Irgendwo dort unten floss der Schreiende Fluss. Die Hoffnung, Liam bald wiederzusehen, wurde so stark, dass es schmerzte. Gleichzeitig wuchs ihre Angst um ihn, denn seit seiner Ankunft im Pandæmonium konnte alles Mögliche geschehen sein. Dass sie ihn auf Anhieb fanden, war unwahrscheinlich.
Sie kletterte vom Felsen und forderte Ruac auf, mitzukommen. Tragen konnte sie ihn nicht mehr, denn dafür war er inzwischen zu schwer. Glücklicherweise tat er meistens, was sie sagte. Mit dem Tatzelwurm im Schlepptau ging sie zu ihrem Vater und Lucien, die bei ihrem Gepäck warteten. Die beiden Männer hatten kaum gesprochen, seit sie von der alten Bergfestung aufgebrochen waren. Auch jetzt schwiegen sie. Niemand, der diese Schlucht und das Dunstmeer unter dem glühenden Himmel erblickte, blieb davon unberührt, nicht einmal Lucien, der in seinem langen Leben gewiss schon vieles gesehen hatte.
»Gibt es einen Weg nach unten?«, erkundigte sich der Alb.

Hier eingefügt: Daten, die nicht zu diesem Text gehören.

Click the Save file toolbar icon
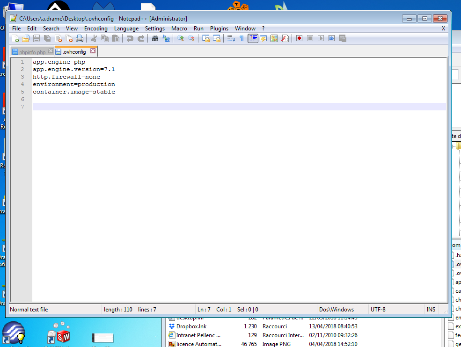461x347 pixels. 37,38
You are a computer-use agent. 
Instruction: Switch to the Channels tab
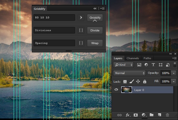[x=132, y=58]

»Schwer zu sagen«, antwortete Vivana. »Bei all dem Dunst kann man kaum etwas erkennen.«
»Auf der Karte ist ein Abstieg verzeichnet, der zu einer Brücke führt. Eine Treppe, falls die Kritzelei nicht symbolisch gemeint ist. Sie muss hier irgendwo sein. Haltet nach Ruinen Ausschau.« Lucien schulterte seinen Rucksack und ging los, gefolgt von Vivana, ihrem Vater und Ruac. Da sie dem Verlauf der Schlucht folgen mussten, konnten sie nur nach links oder rechts gehen. Lucien hatte sich für rechts entschieden, was genauso gut wie die andere Richtung war, denn seine Karte war viel zu ungenau, um den Abstieg zum Fluss exakt zu lokalisieren.
Es dauerte nicht lange, bis sie auf Ruinen stießen, allerdings nicht am Rand der Schlucht, sondern darin. Wie Klippen und Riffe wuchsen sie aus dem Dunst, scharfkantige Turmspitzen, Mauern, Überreste von steinernen Bögen und Pfeilern. Auf den ersten Blick erschien es Vivana, als handele es sich um viele verschiedene Gebäude, doch als sie genauer hinschaute, wurde ihr klar, dass sie sich irrte. In der Schlucht stand ein einziges Bauwerk, viel gewaltiger als alles, was sie je gesehen hatte. Allein in den Teil, den sie erkennen konnte, hätte die Kathedrale von Bradost mehrmals hineingepasst.
Kein Bauwerk – eine Stadt, dachte Vivana. Eine Stadt des Verlorenen Volkes. Sie glaubte sich zu erinnern, ähnliche Gebilde in ihrer Vision gesehen zu haben.